What a great thread..

Already some really interesting hobbies!

I guess my number 1 "hobby" is acting on murder weekends. I work for Joy Swift who invented the concept 30 years ago and currently act about one weekend a month. Joy's "Original murder weekends" take place all over the country in Principal Hayley hotels, and I meet hundreds of fantistic sleuths during a year. Sometimes I "die" covered in blood, and sometimes I am a vicious murderer, lying to protect myself. Last weekend in an argument with my "brother in law" (who it turned out I had slept with 10 years before) I emptied an entire jug of water over his head. I also quite like playing the DI - and was once assured by a retired Met detective (guest) that I had the role just right - which I was really pleased with. My favourite roles give me the chance to give full rein to my imagination, playing "Swampy" the rather odd lady dressed in army fatigues, or "Lola" the sex consultant, caught giving some one to one tuition to a married man (by his wife, naturally - and around 80 guests!). For laughs, and the chance to do thing unconscienable in normal life, it cannot be beaten.
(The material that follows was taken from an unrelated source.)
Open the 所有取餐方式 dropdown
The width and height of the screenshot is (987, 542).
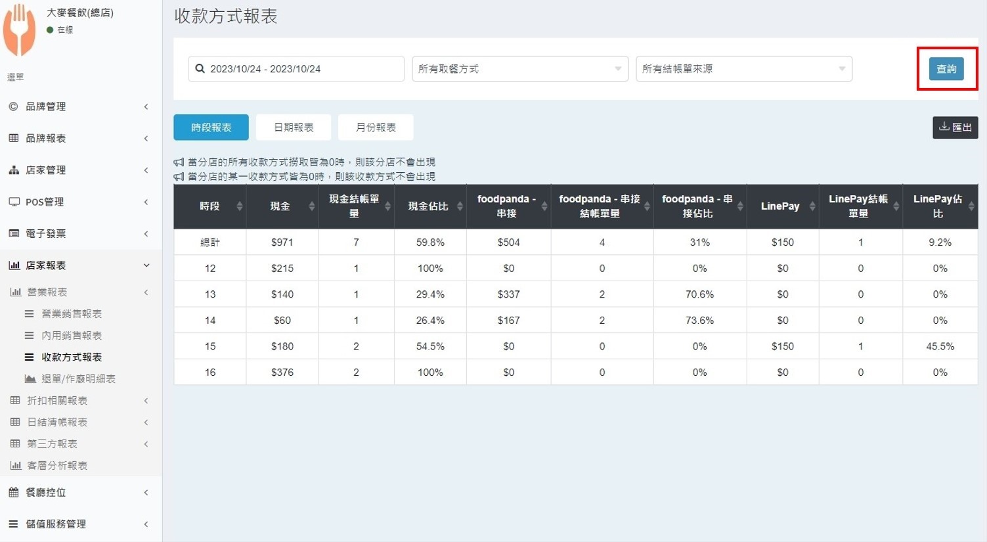519,69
To relax, I'm found on my beloved narrowboat Stargazer with hubby anywhere on the canal network (almost - ours is 65ft long so there are some bits we can't do). Before being ill I was lock crew - absolutely loving winding the paddles and opening the gates - walking from lock to lock on the Stratford Canal - or on the awe inspiring Caen hill flight near Devizes. Now I'm reduced to mere steerer - right arm not really what it was so I can't get my exercise from the locks until I have learned left handed winding!

I often meet accountants during both of my hobbies - so do say "hello" if you see me - but of course if I am "in character" I'll deny knowing you until Sunday when it is all over!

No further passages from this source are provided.